→ **DATA PROVIDED**:

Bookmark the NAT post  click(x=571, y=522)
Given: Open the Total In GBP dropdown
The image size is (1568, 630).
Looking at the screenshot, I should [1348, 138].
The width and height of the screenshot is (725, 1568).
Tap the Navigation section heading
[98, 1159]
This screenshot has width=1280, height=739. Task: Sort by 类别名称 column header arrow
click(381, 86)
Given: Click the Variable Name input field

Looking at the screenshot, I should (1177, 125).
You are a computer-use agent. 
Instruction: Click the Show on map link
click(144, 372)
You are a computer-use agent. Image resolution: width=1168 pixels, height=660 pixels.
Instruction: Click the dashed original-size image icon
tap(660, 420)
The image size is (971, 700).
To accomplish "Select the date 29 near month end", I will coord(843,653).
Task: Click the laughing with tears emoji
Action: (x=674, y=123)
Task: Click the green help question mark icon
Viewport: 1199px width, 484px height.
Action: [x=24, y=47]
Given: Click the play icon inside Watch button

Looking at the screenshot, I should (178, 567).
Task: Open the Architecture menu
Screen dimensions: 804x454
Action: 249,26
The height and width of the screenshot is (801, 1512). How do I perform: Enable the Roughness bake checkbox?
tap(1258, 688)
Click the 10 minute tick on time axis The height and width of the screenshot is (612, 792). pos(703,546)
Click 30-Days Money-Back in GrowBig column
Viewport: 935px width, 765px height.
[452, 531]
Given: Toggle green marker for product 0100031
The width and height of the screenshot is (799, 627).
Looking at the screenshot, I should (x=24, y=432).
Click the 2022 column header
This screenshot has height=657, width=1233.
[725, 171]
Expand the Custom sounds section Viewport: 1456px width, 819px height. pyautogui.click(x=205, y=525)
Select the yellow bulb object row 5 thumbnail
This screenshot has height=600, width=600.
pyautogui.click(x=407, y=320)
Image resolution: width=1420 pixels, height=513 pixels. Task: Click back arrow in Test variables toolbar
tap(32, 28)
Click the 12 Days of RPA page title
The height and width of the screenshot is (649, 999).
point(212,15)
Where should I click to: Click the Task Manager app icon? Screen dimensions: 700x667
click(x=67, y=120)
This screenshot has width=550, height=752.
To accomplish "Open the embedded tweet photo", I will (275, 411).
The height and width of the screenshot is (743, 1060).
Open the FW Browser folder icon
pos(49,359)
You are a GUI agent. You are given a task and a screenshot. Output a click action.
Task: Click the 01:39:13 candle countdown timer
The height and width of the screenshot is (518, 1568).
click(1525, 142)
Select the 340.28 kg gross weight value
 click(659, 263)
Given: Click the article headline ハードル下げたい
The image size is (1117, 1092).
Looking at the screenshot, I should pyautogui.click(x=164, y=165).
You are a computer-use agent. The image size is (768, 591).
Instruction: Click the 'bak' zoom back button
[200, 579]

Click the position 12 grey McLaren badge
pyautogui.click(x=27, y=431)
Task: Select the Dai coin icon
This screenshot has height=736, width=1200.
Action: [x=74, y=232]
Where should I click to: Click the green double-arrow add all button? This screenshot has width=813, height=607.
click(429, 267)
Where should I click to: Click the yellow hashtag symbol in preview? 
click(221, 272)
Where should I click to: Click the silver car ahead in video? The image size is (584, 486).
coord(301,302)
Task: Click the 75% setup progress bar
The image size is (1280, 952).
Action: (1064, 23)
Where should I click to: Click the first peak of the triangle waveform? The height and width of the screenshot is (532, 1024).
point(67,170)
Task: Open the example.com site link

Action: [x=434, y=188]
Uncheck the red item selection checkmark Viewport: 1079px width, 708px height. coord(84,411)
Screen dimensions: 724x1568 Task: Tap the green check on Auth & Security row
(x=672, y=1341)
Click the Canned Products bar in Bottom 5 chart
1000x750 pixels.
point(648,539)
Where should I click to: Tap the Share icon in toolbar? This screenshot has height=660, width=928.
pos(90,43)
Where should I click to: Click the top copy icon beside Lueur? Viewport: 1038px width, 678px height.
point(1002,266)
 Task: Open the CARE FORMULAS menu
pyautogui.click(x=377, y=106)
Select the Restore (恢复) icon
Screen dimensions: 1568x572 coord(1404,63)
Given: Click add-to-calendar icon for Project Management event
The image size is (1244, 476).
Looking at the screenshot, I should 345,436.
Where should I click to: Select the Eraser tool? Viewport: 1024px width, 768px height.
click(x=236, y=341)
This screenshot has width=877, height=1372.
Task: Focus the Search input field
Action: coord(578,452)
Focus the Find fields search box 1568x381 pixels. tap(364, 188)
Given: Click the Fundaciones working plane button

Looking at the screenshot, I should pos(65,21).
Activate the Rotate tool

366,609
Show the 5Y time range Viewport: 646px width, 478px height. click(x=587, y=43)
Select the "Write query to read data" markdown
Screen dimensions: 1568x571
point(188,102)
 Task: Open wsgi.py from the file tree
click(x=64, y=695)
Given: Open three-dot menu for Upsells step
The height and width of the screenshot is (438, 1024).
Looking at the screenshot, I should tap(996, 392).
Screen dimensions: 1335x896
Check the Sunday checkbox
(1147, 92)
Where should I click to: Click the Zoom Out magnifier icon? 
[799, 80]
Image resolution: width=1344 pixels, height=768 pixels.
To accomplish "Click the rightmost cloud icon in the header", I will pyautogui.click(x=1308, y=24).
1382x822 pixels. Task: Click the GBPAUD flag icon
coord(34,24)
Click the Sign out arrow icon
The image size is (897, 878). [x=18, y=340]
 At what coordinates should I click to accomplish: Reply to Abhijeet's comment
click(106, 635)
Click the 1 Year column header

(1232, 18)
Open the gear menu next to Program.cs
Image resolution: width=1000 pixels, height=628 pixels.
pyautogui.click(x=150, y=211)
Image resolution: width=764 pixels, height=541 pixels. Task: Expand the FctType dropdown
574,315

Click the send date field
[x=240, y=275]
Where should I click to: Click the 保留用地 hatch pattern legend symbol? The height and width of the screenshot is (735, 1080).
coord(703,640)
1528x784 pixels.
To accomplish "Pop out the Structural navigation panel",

→ **PROBLEM REQUIREMENTS**: The listing above should be returned in full, exactly as shown.

→ **RESPONSE TO THIS TASK**:
Bookmark the NAT post  click(x=571, y=522)
Given: Open the Total In GBP dropdown
The image size is (1568, 630).
Looking at the screenshot, I should [1348, 138].
The width and height of the screenshot is (725, 1568).
Tap the Navigation section heading
[98, 1159]
This screenshot has width=1280, height=739. Task: Sort by 类别名称 column header arrow
click(381, 86)
Given: Click the Variable Name input field

Looking at the screenshot, I should (1177, 125).
You are a computer-use agent. 
Instruction: Click the Show on map link
click(144, 372)
You are a computer-use agent. Image resolution: width=1168 pixels, height=660 pixels.
Instruction: Click the dashed original-size image icon
tap(660, 420)
The image size is (971, 700).
To accomplish "Select the date 29 near month end", I will coord(843,653).
Task: Click the laughing with tears emoji
Action: (x=674, y=123)
Task: Click the green help question mark icon
Viewport: 1199px width, 484px height.
Action: [x=24, y=47]
Given: Click the play icon inside Watch button

Looking at the screenshot, I should (178, 567).
Task: Open the Architecture menu
Screen dimensions: 804x454
Action: 249,26
The height and width of the screenshot is (801, 1512). How do I perform: Enable the Roughness bake checkbox?
tap(1258, 688)
Click the 10 minute tick on time axis The height and width of the screenshot is (612, 792). pos(703,546)
Click 30-Days Money-Back in GrowBig column
Viewport: 935px width, 765px height.
[452, 531]
Given: Toggle green marker for product 0100031
The width and height of the screenshot is (799, 627).
Looking at the screenshot, I should (x=24, y=432).
Click the 2022 column header
This screenshot has height=657, width=1233.
[725, 171]
Expand the Custom sounds section Viewport: 1456px width, 819px height. pyautogui.click(x=205, y=525)
Select the yellow bulb object row 5 thumbnail
This screenshot has height=600, width=600.
pyautogui.click(x=407, y=320)
Image resolution: width=1420 pixels, height=513 pixels. Task: Click back arrow in Test variables toolbar
tap(32, 28)
Click the 12 Days of RPA page title
The height and width of the screenshot is (649, 999).
point(212,15)
Where should I click to: Click the Task Manager app icon? Screen dimensions: 700x667
click(x=67, y=120)
This screenshot has width=550, height=752.
To accomplish "Open the embedded tweet photo", I will (275, 411).
The height and width of the screenshot is (743, 1060).
Open the FW Browser folder icon
pos(49,359)
You are a GUI agent. You are given a task and a screenshot. Output a click action.
Task: Click the 01:39:13 candle countdown timer
The height and width of the screenshot is (518, 1568).
click(1525, 142)
Select the 340.28 kg gross weight value
 click(659, 263)
Given: Click the article headline ハードル下げたい
The image size is (1117, 1092).
Looking at the screenshot, I should pyautogui.click(x=164, y=165).
You are a computer-use agent. The image size is (768, 591).
Instruction: Click the 'bak' zoom back button
[200, 579]

Click the position 12 grey McLaren badge
pyautogui.click(x=27, y=431)
Task: Select the Dai coin icon
This screenshot has height=736, width=1200.
Action: [x=74, y=232]
Where should I click to: Click the green double-arrow add all button? This screenshot has width=813, height=607.
click(429, 267)
Where should I click to: Click the yellow hashtag symbol in preview? 
click(221, 272)
Where should I click to: Click the silver car ahead in video? The image size is (584, 486).
coord(301,302)
Task: Click the 75% setup progress bar
The image size is (1280, 952).
Action: (1064, 23)
Where should I click to: Click the first peak of the triangle waveform? The height and width of the screenshot is (532, 1024).
point(67,170)
Task: Open the example.com site link

Action: [x=434, y=188]
Uncheck the red item selection checkmark Viewport: 1079px width, 708px height. coord(84,411)
Screen dimensions: 724x1568 Task: Tap the green check on Auth & Security row
(x=672, y=1341)
Click the Canned Products bar in Bottom 5 chart
1000x750 pixels.
point(648,539)
Where should I click to: Tap the Share icon in toolbar? This screenshot has height=660, width=928.
pos(90,43)
Where should I click to: Click the top copy icon beside Lueur? Viewport: 1038px width, 678px height.
point(1002,266)
 Task: Open the CARE FORMULAS menu
pyautogui.click(x=377, y=106)
Select the Restore (恢复) icon
Screen dimensions: 1568x572 coord(1404,63)
Given: Click add-to-calendar icon for Project Management event
The image size is (1244, 476).
Looking at the screenshot, I should 345,436.
Where should I click to: Select the Eraser tool? Viewport: 1024px width, 768px height.
click(x=236, y=341)
This screenshot has width=877, height=1372.
Task: Focus the Search input field
Action: coord(578,452)
Focus the Find fields search box 1568x381 pixels. tap(364, 188)
Given: Click the Fundaciones working plane button

Looking at the screenshot, I should pos(65,21).
Activate the Rotate tool

366,609
Show the 5Y time range Viewport: 646px width, 478px height. click(x=587, y=43)
Select the "Write query to read data" markdown
Screen dimensions: 1568x571
point(188,102)
 Task: Open wsgi.py from the file tree
click(x=64, y=695)
Given: Open three-dot menu for Upsells step
The height and width of the screenshot is (438, 1024).
Looking at the screenshot, I should tap(996, 392).
Screen dimensions: 1335x896
Check the Sunday checkbox
(1147, 92)
Where should I click to: Click the Zoom Out magnifier icon? 
[799, 80]
Image resolution: width=1344 pixels, height=768 pixels.
To accomplish "Click the rightmost cloud icon in the header", I will pyautogui.click(x=1308, y=24).
1382x822 pixels. Task: Click the GBPAUD flag icon
coord(34,24)
Click the Sign out arrow icon
The image size is (897, 878). [x=18, y=340]
 At what coordinates should I click to accomplish: Reply to Abhijeet's comment
click(106, 635)
Click the 1 Year column header

(1232, 18)
Open the gear menu next to Program.cs
Image resolution: width=1000 pixels, height=628 pixels.
pyautogui.click(x=150, y=211)
Image resolution: width=764 pixels, height=541 pixels. Task: Expand the FctType dropdown
574,315

Click the send date field
[x=240, y=275]
Where should I click to: Click the 保留用地 hatch pattern legend symbol? The height and width of the screenshot is (735, 1080).
coord(703,640)
1528x784 pixels.
To accomplish "Pop out the Structural navigation panel",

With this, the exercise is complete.